Despite adopting a tighter bubble management than deployed at the Tokyo Summer Games, the return of fans to the stands raises the prospect of a more exciting spectacle at Beijing 2022.

"I wish there would be more people watching," Latvian figure skater Dennis Vasiljevs said during this month's Asian Open test event.

"The organization is truly unbelievable. I am thankful to all of you for making it so well. Now we just need the audience to build up the energy all together because it's all set."

COVID-19 protocols trialled during this month's test events have reassured participants that their visit to the Chinese capital will be safe and pleasant next year.

"We have to follow the measures because we don't want any cases. China is very experienced with this.
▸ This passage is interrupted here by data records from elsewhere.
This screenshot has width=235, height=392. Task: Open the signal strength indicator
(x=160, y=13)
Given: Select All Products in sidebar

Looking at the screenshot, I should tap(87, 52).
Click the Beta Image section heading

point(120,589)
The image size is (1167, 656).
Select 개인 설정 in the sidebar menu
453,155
Everything was strict but it was necessary and we fully understand. That's the reality, now at least," said ISU vice-president Lakernik.

Legacy building

As a highlight of Beijing's bid in 2015, Chinese organizers are fulfilling their promise of hosting sustainable Winter Olympics with some of the legacies already taking shape.
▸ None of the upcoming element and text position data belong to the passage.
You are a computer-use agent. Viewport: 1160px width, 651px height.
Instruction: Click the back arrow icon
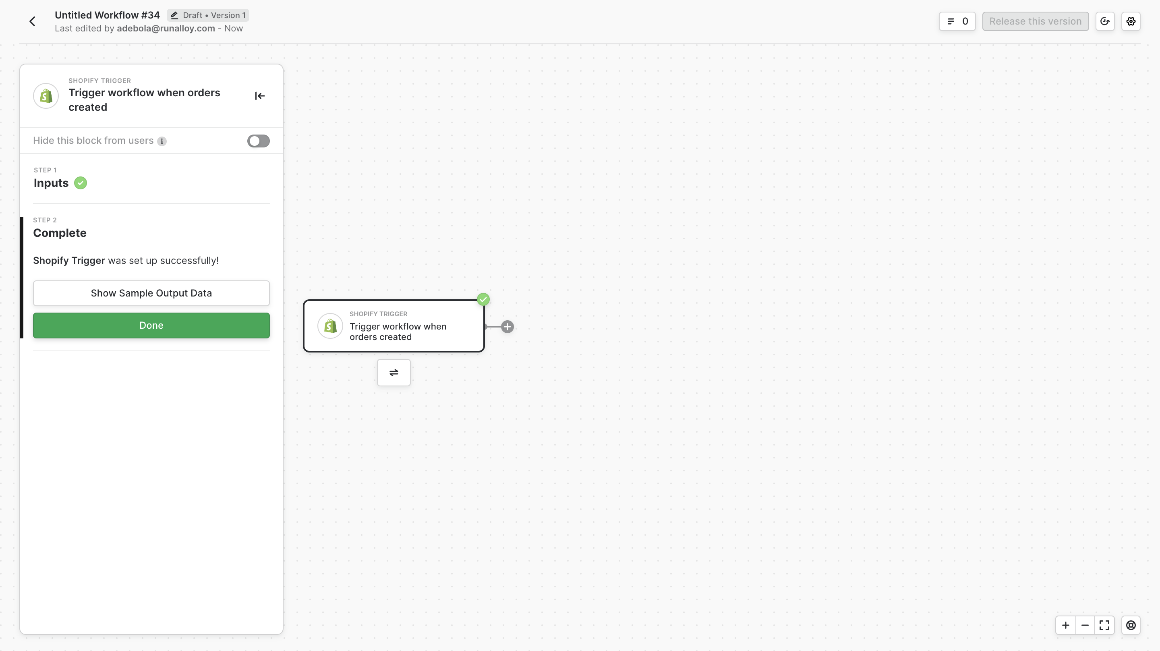pyautogui.click(x=32, y=21)
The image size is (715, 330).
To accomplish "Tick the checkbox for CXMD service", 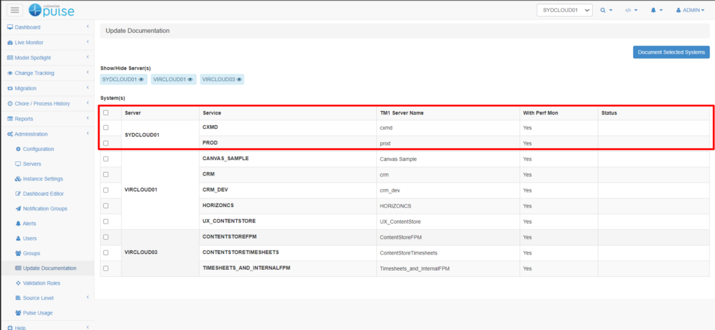I will [x=106, y=128].
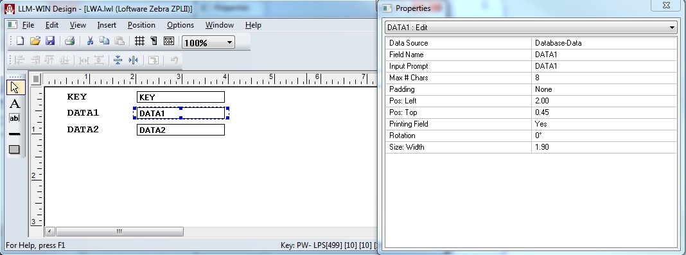This screenshot has height=255, width=686.
Task: Open the Options menu
Action: [180, 25]
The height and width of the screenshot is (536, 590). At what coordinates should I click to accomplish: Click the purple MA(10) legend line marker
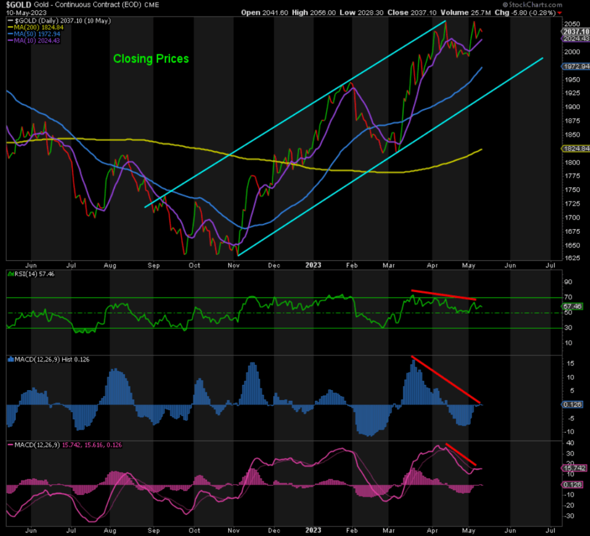pos(11,41)
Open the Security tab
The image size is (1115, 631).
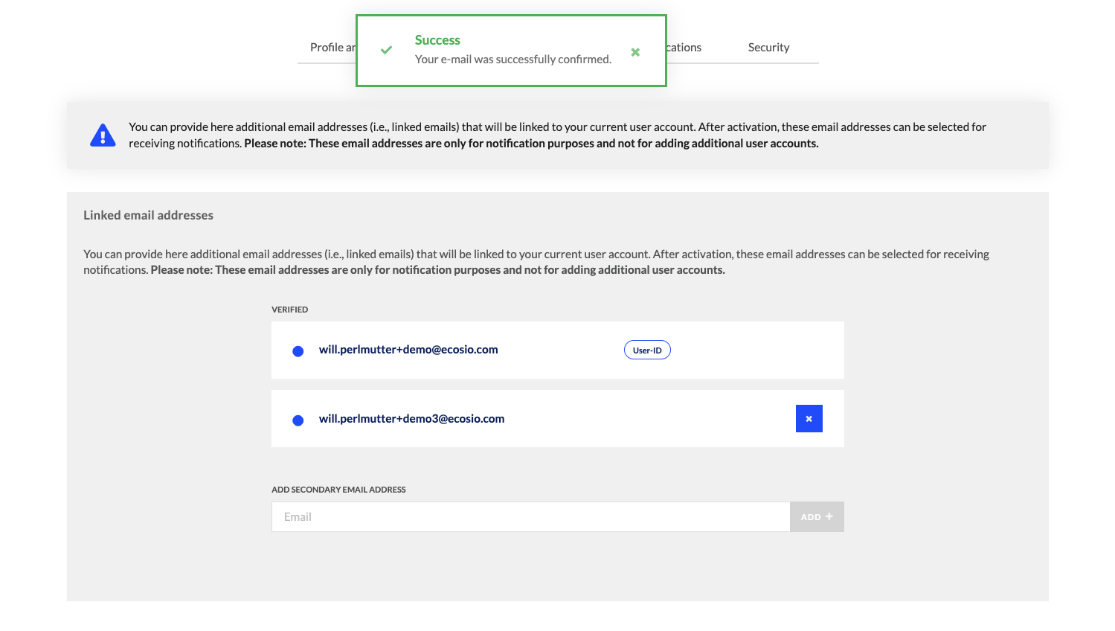pyautogui.click(x=768, y=47)
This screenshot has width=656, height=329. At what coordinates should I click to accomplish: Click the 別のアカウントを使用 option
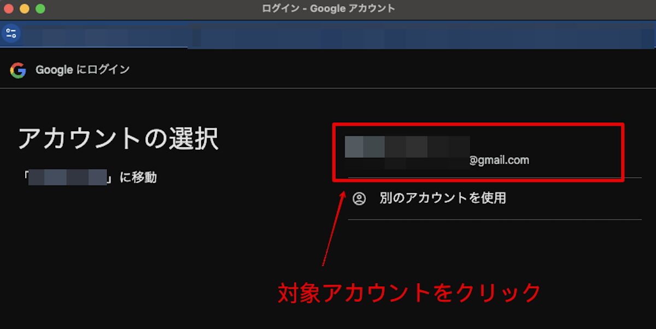(x=443, y=198)
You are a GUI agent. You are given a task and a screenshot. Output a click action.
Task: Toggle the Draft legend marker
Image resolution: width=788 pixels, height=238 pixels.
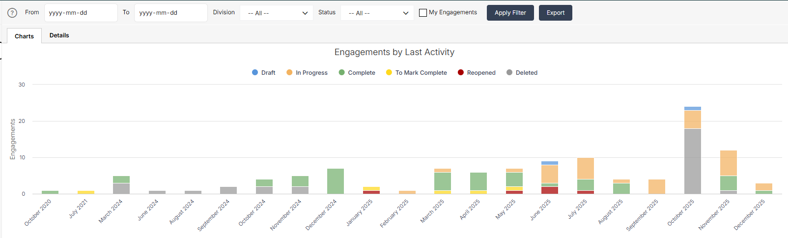tap(255, 72)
A late starter in most winter events, China is aiming to popularize ice and snow sports among 300 million people in the buildup to the Games and beyond as part of a national goal to drive the market value of winter sports to 1 trillion yuan ($156 billion) by 2025.

With the COVID-19 outbreak well under control in China, the country's winter sports governing body, resort operators and regional promoters organized over 1,200 winter sports competitions and carnival events last winter, involving over 100 million participants, according to the National Winter Sports Administrative Center.

"A country with the ambition to bring 300 million people to our sport is a testament to its long-term vision and an amazing opportunity that the FIS is very pleased to support," said Johan Eliasch, president of the International Ski Federation.

Post-Games operational plans for large-scale, newly built venues such as the National Speed Skating Oval in downtown Beijing, the National Alpine Skiing Center in Yanqing and the National Ski Jumping Center in Zhangjiakou for hosting high-level competitions, tourism, concerts and mass winter sports promotions were prioritized in the official Legacy Report of Beijing 2022, which was released in June.

This far-sighted planning is in line with the IOC's New Norm proposals, which aim to ensure the Olympic Games fit into the long-term development of host cities and regions.

With 100 days to go, IOC president Bach has already hailed Beijing 2022 as a game-changer for winter sports and future Olympic Games.

"This will be one of the great legacies of the Olympic Winter Games because the engagement of 300 million Chinese people will change the face of winter sports globally," he told CCTV.